- Task statement: Find and copy the lines in the records beneath this task that contain the word "will".
(Data records Opens)
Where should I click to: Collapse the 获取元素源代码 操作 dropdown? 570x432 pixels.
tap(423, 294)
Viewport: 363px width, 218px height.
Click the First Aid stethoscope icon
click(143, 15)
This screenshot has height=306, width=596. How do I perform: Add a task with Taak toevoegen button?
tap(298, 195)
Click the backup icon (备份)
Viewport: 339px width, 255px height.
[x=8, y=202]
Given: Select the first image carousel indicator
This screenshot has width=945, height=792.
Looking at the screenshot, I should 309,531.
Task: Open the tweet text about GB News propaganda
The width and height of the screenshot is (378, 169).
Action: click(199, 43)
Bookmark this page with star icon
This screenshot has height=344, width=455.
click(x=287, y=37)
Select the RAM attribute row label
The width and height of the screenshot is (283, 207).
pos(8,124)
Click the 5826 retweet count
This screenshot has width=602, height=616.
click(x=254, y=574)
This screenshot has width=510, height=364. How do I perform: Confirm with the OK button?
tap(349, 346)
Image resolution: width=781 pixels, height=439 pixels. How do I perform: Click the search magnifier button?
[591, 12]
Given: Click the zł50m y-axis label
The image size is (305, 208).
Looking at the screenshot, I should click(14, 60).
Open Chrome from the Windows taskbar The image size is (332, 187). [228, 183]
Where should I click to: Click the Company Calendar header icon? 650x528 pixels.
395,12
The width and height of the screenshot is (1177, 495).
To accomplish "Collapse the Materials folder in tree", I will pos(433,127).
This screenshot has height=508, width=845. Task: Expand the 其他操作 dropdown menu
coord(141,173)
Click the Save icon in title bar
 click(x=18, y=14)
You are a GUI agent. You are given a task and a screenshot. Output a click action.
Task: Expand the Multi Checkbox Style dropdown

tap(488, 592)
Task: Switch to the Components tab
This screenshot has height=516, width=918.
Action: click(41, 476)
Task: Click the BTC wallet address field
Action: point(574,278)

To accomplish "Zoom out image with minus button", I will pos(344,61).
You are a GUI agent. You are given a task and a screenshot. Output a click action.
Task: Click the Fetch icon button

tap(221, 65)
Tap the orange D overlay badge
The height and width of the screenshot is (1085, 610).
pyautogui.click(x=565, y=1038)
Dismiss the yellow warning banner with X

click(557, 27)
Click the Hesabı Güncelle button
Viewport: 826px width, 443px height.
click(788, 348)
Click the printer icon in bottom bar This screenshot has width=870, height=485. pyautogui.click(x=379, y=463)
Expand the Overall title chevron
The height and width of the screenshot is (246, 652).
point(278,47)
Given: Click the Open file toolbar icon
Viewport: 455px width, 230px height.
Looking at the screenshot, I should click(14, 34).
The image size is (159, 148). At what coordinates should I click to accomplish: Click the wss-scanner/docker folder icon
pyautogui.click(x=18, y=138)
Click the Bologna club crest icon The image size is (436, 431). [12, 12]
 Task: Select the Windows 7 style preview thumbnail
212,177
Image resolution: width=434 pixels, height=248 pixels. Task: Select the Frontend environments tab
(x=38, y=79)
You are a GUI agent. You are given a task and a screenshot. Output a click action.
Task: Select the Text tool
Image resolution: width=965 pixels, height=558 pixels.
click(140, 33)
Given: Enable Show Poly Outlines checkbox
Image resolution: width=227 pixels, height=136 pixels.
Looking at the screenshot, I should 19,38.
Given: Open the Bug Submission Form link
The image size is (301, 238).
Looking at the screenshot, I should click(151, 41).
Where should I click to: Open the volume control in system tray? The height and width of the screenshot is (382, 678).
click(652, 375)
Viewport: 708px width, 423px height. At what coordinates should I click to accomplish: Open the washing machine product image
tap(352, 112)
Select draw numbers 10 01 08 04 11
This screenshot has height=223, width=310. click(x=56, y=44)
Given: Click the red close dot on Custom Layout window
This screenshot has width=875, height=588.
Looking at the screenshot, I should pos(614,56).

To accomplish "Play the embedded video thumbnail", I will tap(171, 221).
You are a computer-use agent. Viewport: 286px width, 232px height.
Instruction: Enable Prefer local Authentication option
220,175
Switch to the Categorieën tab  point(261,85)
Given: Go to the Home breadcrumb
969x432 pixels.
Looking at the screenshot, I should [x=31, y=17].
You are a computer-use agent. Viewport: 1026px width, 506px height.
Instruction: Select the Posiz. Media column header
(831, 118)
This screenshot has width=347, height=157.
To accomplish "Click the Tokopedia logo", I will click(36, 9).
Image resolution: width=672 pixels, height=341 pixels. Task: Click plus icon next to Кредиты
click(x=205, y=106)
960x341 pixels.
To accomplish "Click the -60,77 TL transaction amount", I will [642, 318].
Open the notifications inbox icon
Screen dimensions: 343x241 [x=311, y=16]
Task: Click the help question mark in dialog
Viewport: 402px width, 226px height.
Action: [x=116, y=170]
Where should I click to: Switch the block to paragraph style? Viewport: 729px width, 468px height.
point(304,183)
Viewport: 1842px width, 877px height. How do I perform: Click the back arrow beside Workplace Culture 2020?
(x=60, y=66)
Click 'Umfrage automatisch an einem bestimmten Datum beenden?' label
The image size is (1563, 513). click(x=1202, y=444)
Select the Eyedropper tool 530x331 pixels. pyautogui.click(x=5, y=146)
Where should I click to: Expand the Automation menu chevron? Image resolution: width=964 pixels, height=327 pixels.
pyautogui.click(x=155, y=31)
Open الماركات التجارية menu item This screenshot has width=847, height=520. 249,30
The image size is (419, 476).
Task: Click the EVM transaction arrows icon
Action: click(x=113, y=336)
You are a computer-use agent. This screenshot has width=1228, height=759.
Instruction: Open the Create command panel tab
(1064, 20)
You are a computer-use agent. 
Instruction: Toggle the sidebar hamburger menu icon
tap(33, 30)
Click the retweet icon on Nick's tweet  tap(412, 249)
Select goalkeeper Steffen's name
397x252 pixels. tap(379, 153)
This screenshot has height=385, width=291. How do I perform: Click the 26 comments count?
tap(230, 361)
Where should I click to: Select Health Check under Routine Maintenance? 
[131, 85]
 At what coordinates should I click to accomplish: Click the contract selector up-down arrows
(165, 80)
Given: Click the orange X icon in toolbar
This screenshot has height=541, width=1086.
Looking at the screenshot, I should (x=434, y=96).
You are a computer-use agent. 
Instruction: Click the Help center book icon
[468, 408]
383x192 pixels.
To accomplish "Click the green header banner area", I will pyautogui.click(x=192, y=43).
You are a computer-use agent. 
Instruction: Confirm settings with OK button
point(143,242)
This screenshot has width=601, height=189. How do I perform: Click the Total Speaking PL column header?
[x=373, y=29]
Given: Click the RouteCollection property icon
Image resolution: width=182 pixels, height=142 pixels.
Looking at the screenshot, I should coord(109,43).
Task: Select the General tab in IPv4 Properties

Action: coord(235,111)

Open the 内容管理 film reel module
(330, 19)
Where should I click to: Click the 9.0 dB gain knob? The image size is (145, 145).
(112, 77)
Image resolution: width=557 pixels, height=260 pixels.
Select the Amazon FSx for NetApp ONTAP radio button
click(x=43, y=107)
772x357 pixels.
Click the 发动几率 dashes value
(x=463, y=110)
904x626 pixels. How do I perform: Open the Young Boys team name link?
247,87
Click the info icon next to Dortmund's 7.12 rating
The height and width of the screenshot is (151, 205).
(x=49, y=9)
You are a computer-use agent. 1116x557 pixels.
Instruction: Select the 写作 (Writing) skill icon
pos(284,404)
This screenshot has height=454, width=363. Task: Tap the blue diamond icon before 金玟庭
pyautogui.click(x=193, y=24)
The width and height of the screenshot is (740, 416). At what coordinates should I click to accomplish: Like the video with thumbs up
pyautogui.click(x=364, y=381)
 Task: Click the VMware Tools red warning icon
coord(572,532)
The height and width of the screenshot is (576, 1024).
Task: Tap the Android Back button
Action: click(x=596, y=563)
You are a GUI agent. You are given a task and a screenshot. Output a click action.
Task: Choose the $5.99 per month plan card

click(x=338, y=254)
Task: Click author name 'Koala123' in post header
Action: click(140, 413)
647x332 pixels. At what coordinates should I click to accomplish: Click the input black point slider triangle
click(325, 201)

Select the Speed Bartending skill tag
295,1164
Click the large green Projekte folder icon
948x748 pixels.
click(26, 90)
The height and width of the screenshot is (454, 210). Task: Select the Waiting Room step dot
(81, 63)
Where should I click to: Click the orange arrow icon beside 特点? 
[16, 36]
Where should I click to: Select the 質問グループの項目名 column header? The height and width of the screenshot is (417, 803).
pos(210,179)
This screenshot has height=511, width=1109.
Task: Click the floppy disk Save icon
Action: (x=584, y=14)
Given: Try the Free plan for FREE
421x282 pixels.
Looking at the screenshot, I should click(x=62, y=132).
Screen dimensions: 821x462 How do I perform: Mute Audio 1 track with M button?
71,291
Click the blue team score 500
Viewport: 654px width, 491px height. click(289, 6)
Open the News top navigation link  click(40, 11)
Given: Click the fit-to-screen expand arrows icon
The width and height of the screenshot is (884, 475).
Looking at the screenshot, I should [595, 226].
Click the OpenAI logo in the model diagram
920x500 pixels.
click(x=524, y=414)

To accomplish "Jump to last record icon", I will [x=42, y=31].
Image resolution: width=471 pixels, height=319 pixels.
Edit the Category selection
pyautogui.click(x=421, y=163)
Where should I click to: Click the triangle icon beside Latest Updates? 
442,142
(Data records Closes)
- Result:
To accomplish "Collapse the Materials folder in tree", I will pos(433,127).
To accomplish "Zoom out image with minus button", I will pos(344,61).
To accomplish "Play the embedded video thumbnail", I will tap(171, 221).
To accomplish "Click the Tokopedia logo", I will click(36, 9).
To accomplish "Click the -60,77 TL transaction amount", I will [642, 318].
To accomplish "Click the green header banner area", I will pyautogui.click(x=192, y=43).
To accomplish "Jump to last record icon", I will [x=42, y=31].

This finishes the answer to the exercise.